Five things Interaction Design probably isn't

March 24, 2009 | Posted by: Carl Alviani



Shoddy economic future be damned; the past couple of years have been a rollicking time for Interaction Design. A brief attempt at summarizing the poorly-understood field on Creative Seeds last year began with the words "Hot, hot, hot," and things don't seem to be slowing down much, even as the job market as a whole collapses all around. The IxDA conference in Vancouver last month, for example, was notable for its remarkable enthusiasm and relative lack of gloom and doom (though this could be a function of its being populated mostly by the still-employed). Rob Walker, who I finally had the pleasure of meeting (briefly) in person at South by Southwest Interactive last week, recounted on his blog at festival's end that:

...the last day it came up in one conversation that nobody seemed to be talking about the economy at all...People were unveiling business ideas, lining up for movie openings, crowding panel talks to here more about what's the next Twitter or how to be me more awesome, or whatever - and figuring where the next party was.
Given that these are arguably the two biggest events of the year for Interaction Designers, and throwing in IxD's stellar performance in the most recent Design Salary Survey, perhaps we've got a...dare I say?...recession-proof discipline on our hands.

I will temper this suggestion with the observation that the average Interaction Designer seems to be working awfully hard, and if there was an over-arching lesson to be pulled from all those panels and party conversations in Austin, it was that succeeding in IxD is largely a matter of hard work, long hours and endless improvements. That said...so is every other creative discipline. What makes this one different?

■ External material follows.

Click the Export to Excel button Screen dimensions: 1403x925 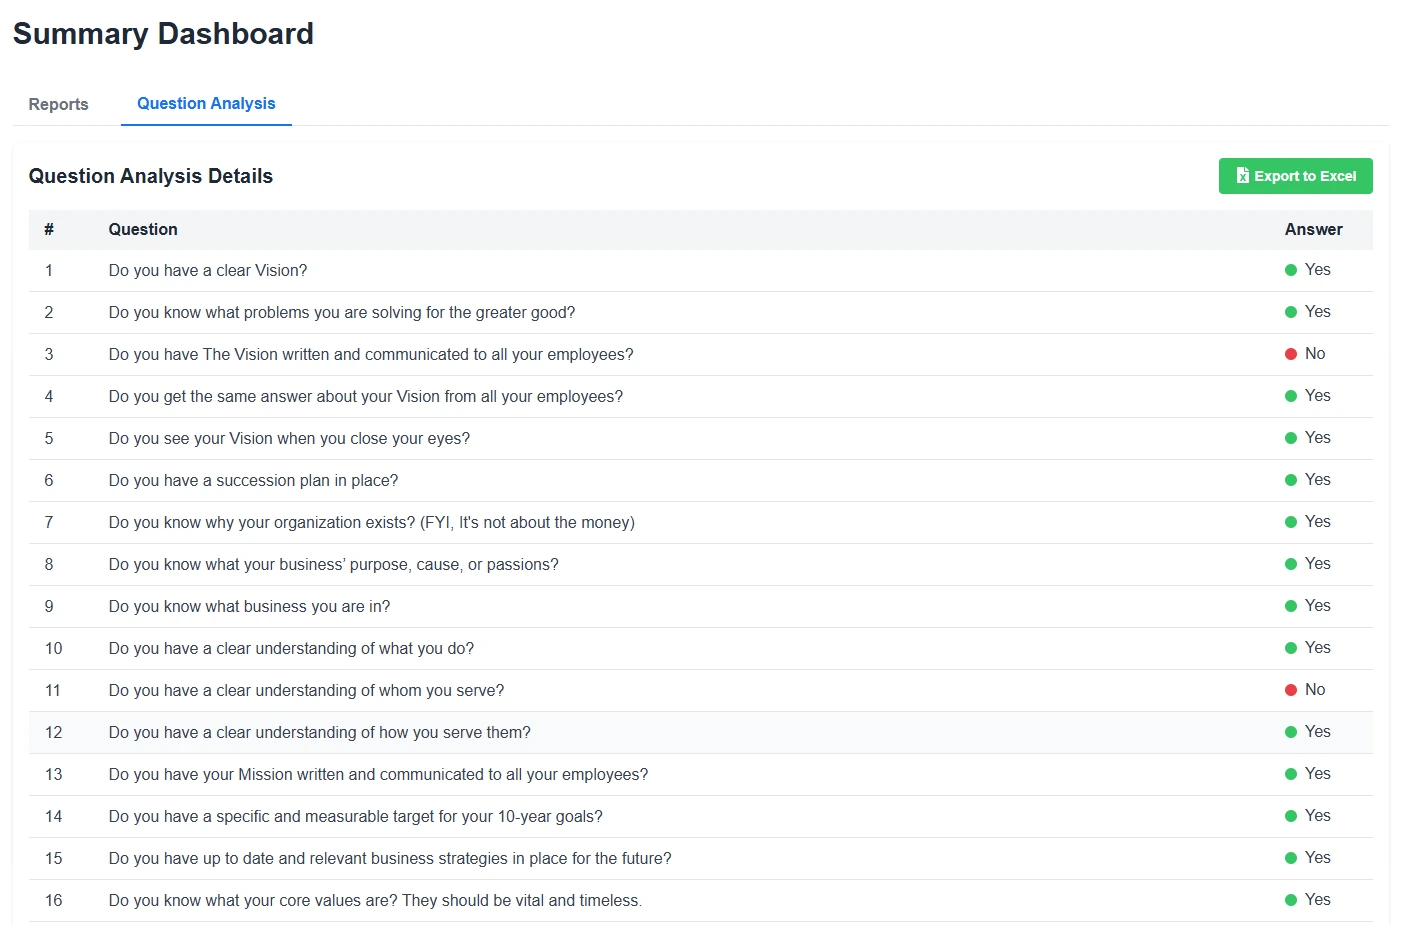pyautogui.click(x=1295, y=176)
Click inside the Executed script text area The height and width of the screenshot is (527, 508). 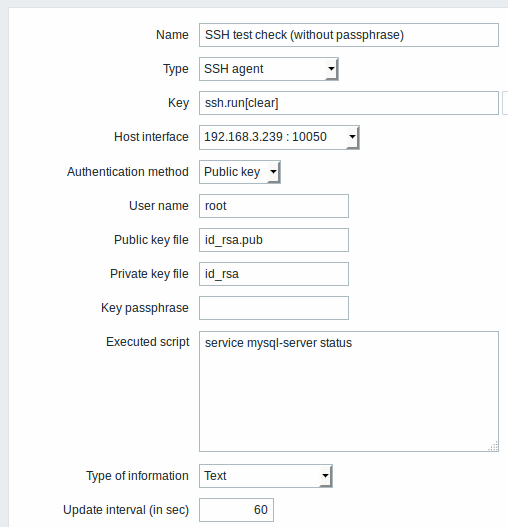point(349,392)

That turns out to be an incredibly hard question to answer, especially since the actual skill-set that defines IxD is so ill-defined. Last year's CS post ended on an abstract, unsatisfying note:
Ask any ten Interaction Designers what they do all day and you'll get nine or ten different answers. The actual tool used to optimize an interaction can range from Visio charts to Flash animations, storyboards to text-only essays....It is a continually self-evaluating field, but one content to let the process of asking be sufficient. Similarly, it is a field unwilling to cling to any particular tool...
One commenter was even more succinct in expressing his bewilderment:
This post sums up the absurd level of frustration I have felt during my entire learning process. I know I don't have the experience to "be" an Interaction Designer, but no one can point me to a "real" path to follow (unlike say web design where I get a solid understanding of HTML/CSS and build from there into specialty areas)
Like most of my friends and colleagues in the creative professions, I have trouble explaining to my mom what exactly I do for a living, so it's not like confounded laymen are an indicator of intentional obscurity. But IxD seems to be in a different category entirely. Not only does it confuse outsiders, it confuses Interaction Designers too.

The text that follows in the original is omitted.